- **PROBLEM TO SOLVE**:
Starting with the line where "Task: Open the Diğer tab" appears, print every line through the end of the entries below exactly as it stands, and leave out the pictures.

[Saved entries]
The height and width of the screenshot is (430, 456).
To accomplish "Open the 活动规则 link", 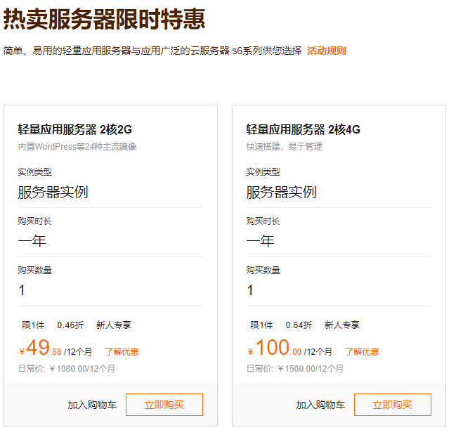I will point(326,51).
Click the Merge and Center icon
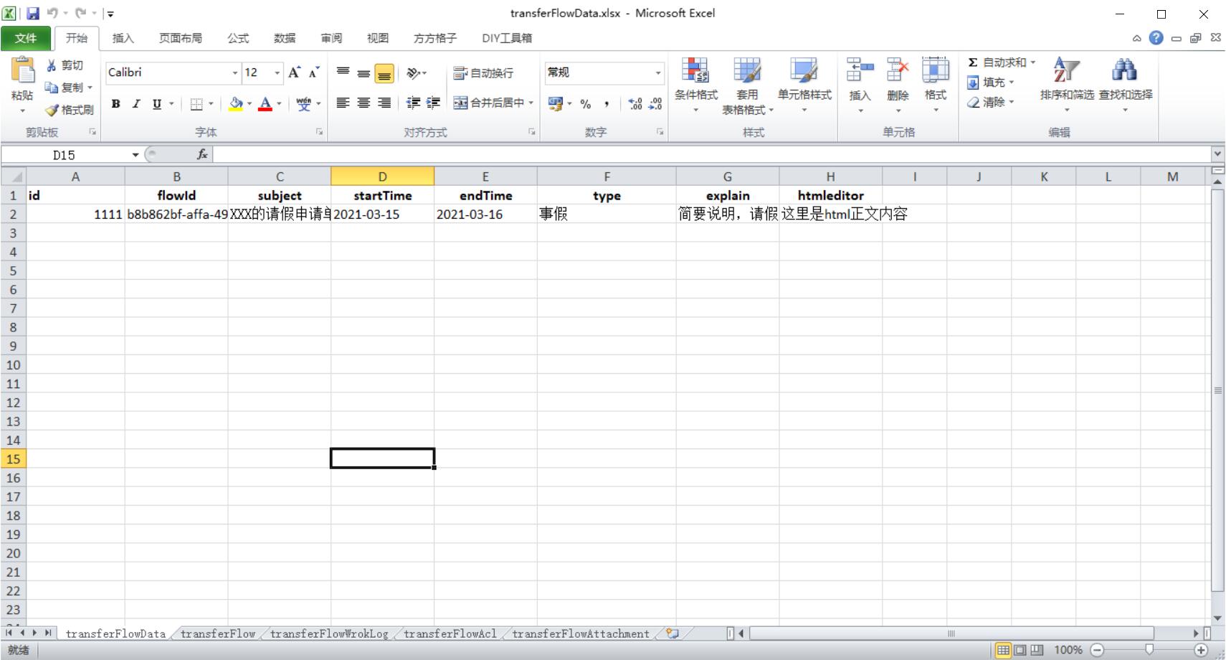 click(460, 103)
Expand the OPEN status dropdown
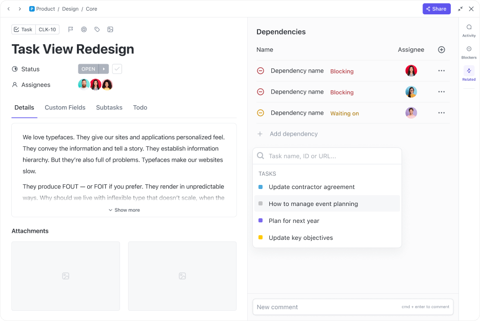480x321 pixels. point(103,69)
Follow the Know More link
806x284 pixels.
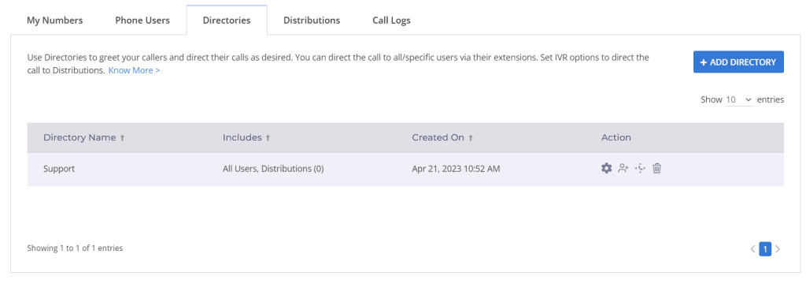tap(134, 70)
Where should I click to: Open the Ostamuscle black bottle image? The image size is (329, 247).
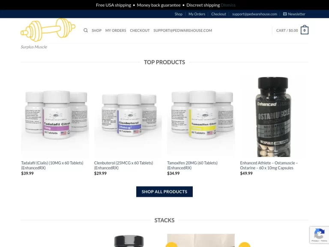[x=274, y=117]
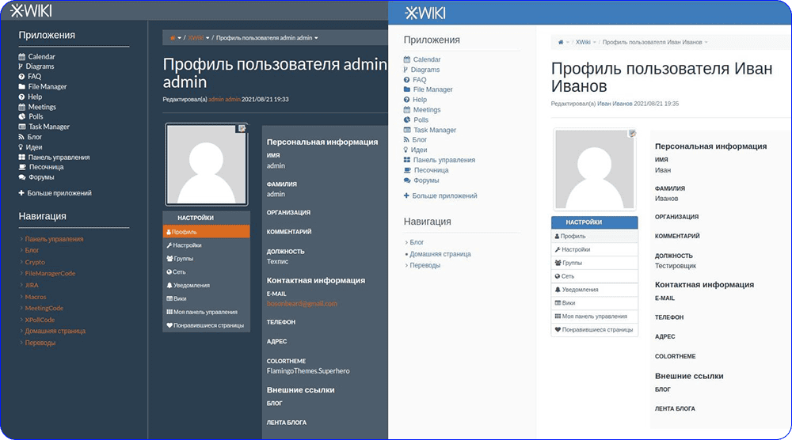Open File Manager in the light-themed sidebar
This screenshot has height=440, width=792.
[x=432, y=89]
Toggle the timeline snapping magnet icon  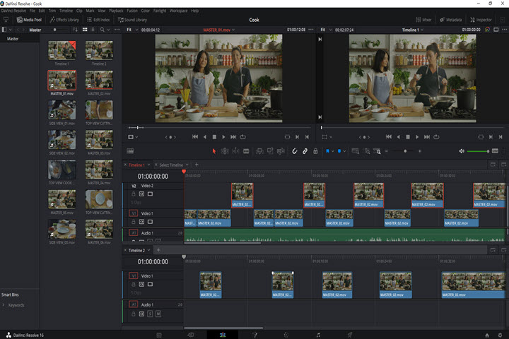(295, 151)
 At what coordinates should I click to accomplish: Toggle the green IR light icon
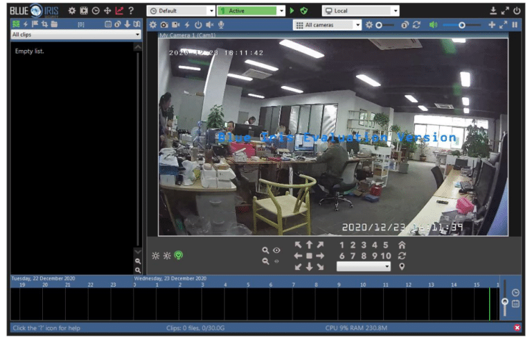coord(178,255)
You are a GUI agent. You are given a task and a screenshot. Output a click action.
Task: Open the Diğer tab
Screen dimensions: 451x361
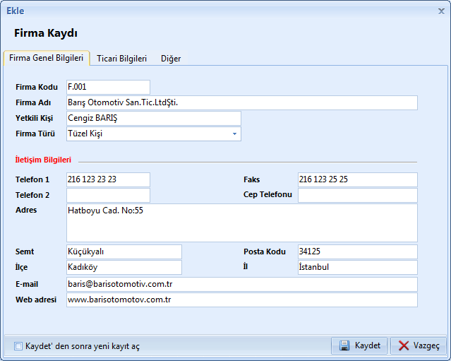tap(171, 59)
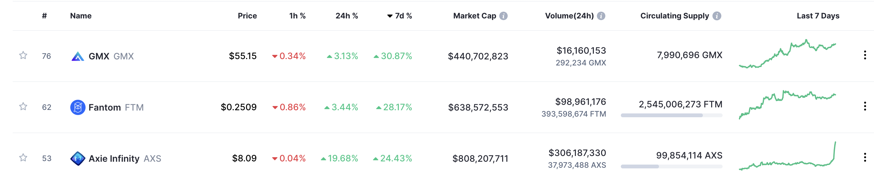
Task: Click the Fantom name link
Action: (x=105, y=107)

- **RESPONSE TO THE EXERCISE**:
Task: Open the Diğer tab
Screen dimensions: 451x361
tap(171, 59)
Task: Click the Fantom name link
Action: (x=105, y=107)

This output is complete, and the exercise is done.